Литмир - Электронная Библиотека
Содержание  
A
A

— Вот тут — список оборудования, которое нам необходимо в первую очередь. Как только вы сможете его поставить, попросите вашего посла в Венесуэле сообщить об этом нашему торговому министру и через неделю консервы окажутся в порту, где станки будут погружены на наше судно. И направьте в Каракас кого-нибудь более соответствующего должности. Последнее — всего лишь пожелание, конечно же, мое личное, не господина президента. А сейчас разрешите откланяться.

Глава 32

Яков Фюрстенберг, откинувшись в кресле, довольно потер руки: еще бы, последняя поставка принесла почти четыреста тысяч рублей чистой прибыли! Конечно, нервотрепки она тоже доставила изрядно, но результат того стоил. Да и нервотрепка… вряд ли кто-то в цэка теперь посмеет вякнуть, что Яков Станиславович слишком много тратит на себя.

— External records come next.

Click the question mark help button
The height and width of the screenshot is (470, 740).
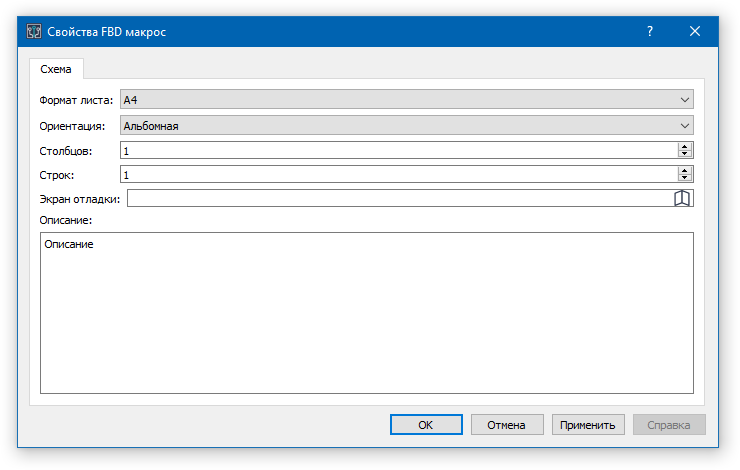coord(650,31)
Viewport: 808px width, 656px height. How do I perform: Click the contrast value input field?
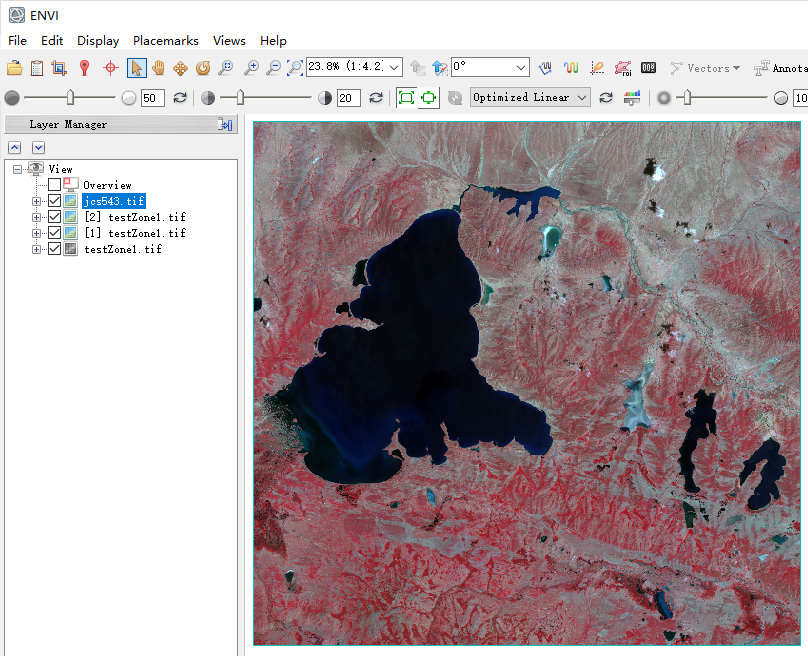[x=348, y=98]
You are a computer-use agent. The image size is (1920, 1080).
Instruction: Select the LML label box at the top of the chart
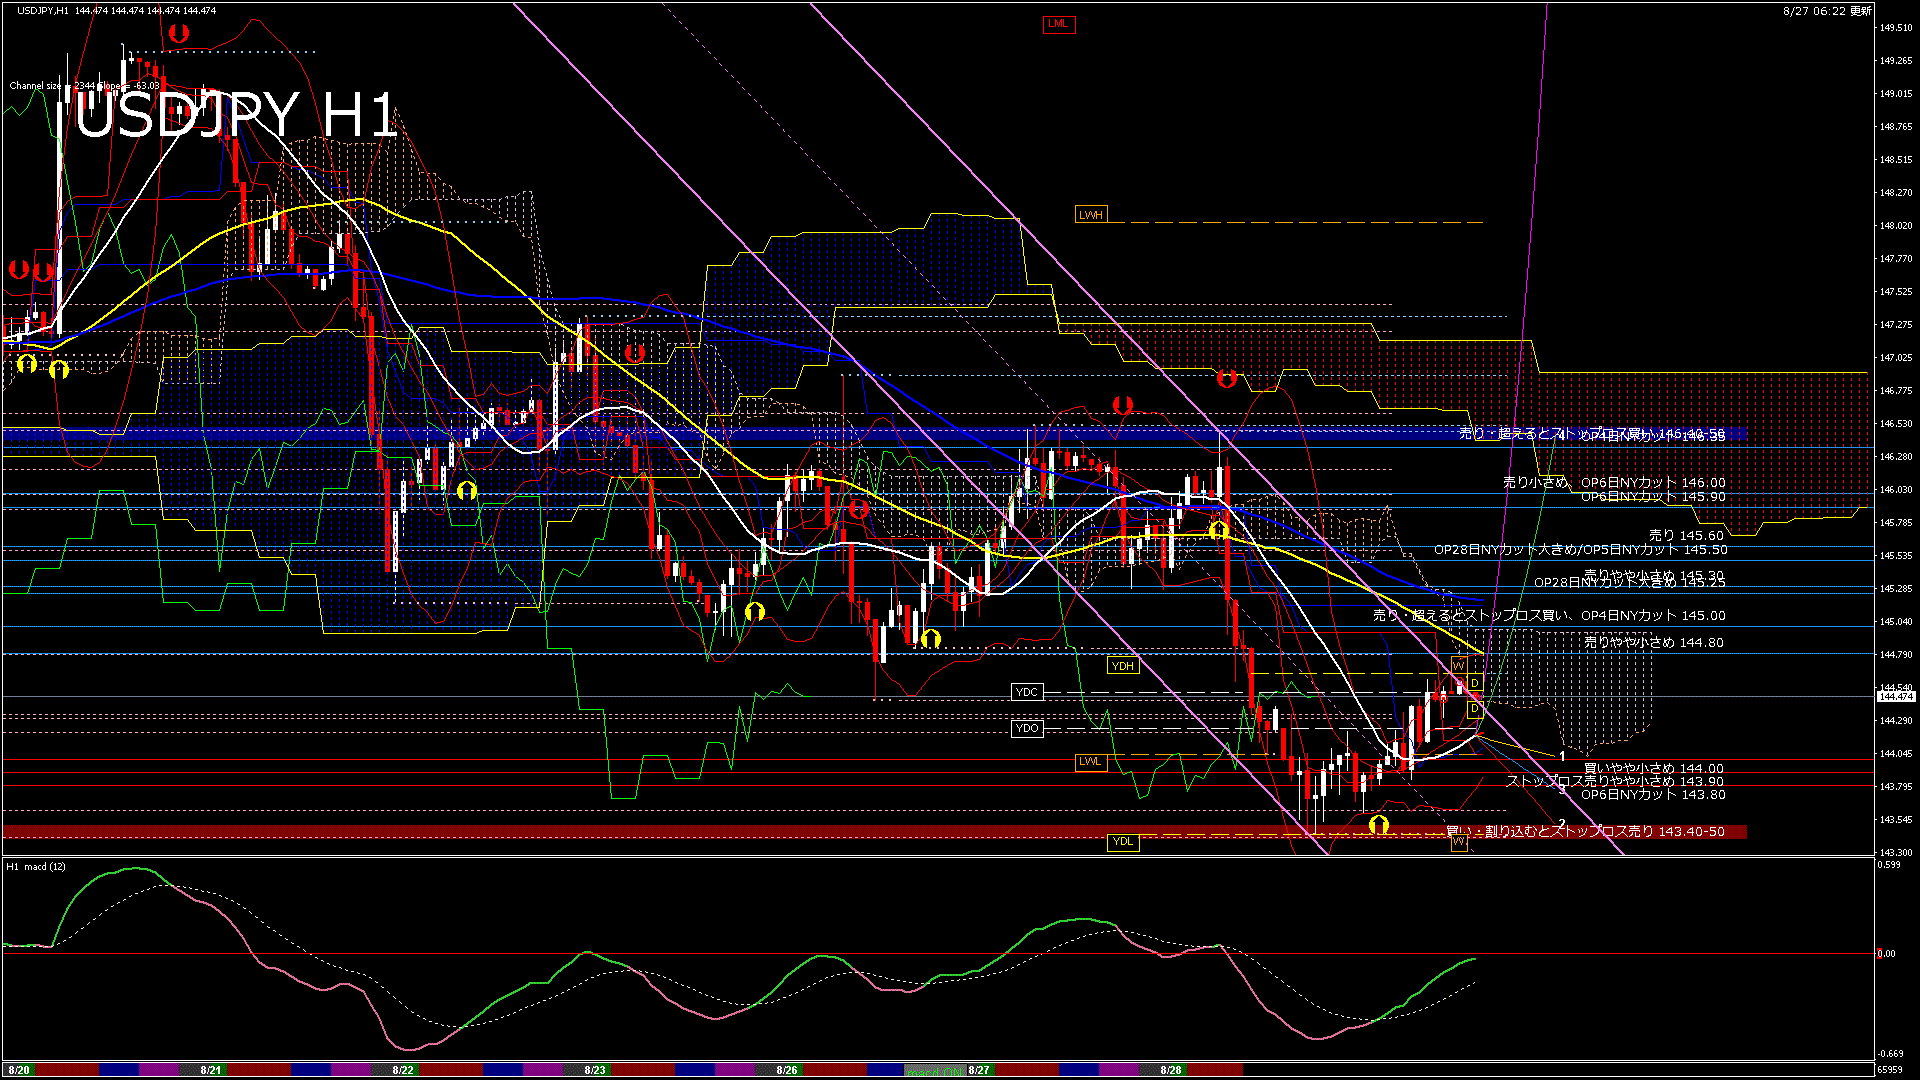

К тому же — не только на себя: с доходов компании оплачивалась не только вилла самого Якова Станиславовича и вилла его старшего брата в Стокгольме, но и вилла самого Александра Львовича! Да и жилье прочих соратников обходилось весьма недешево. А чтобы эти деньги заработать… Ну кто, кроме самого Якова, смог бы так быстро договориться с германской интендантской службой? Впрочем, поставки от немецкой интендатуры только начинались, но они-то обещали в ближайшее время доходность всей торговли увеличить чуть ли не втрое! А пока и торговля французскими винами приносила почти по рублю с бутылки. Ведь если Германия готова их продавать по полмарки, грех было бы не воспользоваться столь удачным стечением обстоятельств. Жалко, конечно, что немцы принимают в оплату только золото, и из-за этого обороты коммерции раза в четыре меньше выходят, чем могли бы быть… впрочем, теперь, после того, как вышло перевезти деньги в Швецию, торговля пойдет куда как успешнее.

Настолько успешнее, что Ниа Банк вполне сможет пополнять не только счета в Сибирском банке Петербурга, но и скромный счет, открытый две недели назад братом Генрихом на имя любимой кузины в нью-йоркском банке. Так, на всякий случай…

Давно, еще в прошлой жизни, я как-то рассказал Камилле про "вкусную гадость". Химикам — а в особенности химикам хорошим — про такие вещи рассказывать очень полезно: если в названии не очень ошиблись, то довольно скоро названное появится в синтезированном виде. Так случилось и с глутаматом натрия: Камилла быстренько глутаминовую кислоту синтезировала из акрилонитрила. Но химия есть химия, и она быстро выяснила, что полученный продукт у нее состоит из двух изомеров (про которые я тоже что-то вроде рассказывал). Великий химик отличается от просто хорошего тем, что всегда решает поставленную (а хоть бы и ей самой) задачу до конца — и Камилла изомеры разделила. Что оказалось очень сложно и дорого — с точки зрения использования продукта для еды.

Я, пользуясь знаниями из "популярных источников" будущего, сказал, что микробы (и вообще все живые существа) жрут только один из возможных изомеров — и Камилла столкнула задачу разделения на лабораторию микробиологов (которые антибиотики добывали). Те быстро выяснили, что микробы жрут как раз "нужный" изомер — и дело бы заглохло, но в процессе экспериментов они так же выяснили, что какие-то микробы эту самую глутаминовую кислоту не жрут, а производят…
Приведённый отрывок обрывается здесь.